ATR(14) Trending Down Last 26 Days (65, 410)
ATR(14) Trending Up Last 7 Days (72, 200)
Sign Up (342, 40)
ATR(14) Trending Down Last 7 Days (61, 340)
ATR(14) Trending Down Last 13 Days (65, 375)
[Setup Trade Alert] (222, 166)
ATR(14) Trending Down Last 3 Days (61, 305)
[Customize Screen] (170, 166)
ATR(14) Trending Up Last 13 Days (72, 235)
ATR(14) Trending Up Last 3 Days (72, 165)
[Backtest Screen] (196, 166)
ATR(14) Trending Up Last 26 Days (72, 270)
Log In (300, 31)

§ TASK DESCRIPTION: Output only the lines from the one that contains "ATR(14) Trending Up Last 13 Days (72, 235)" through the final line of the records, exactly as given.

§ TASK RESULT:
ATR(14) Trending Up Last 13 Days (72, 235)
ATR(14) Trending Up Last 3 Days (72, 165)
[Backtest Screen] (196, 166)
ATR(14) Trending Up Last 26 Days (72, 270)
Log In (300, 31)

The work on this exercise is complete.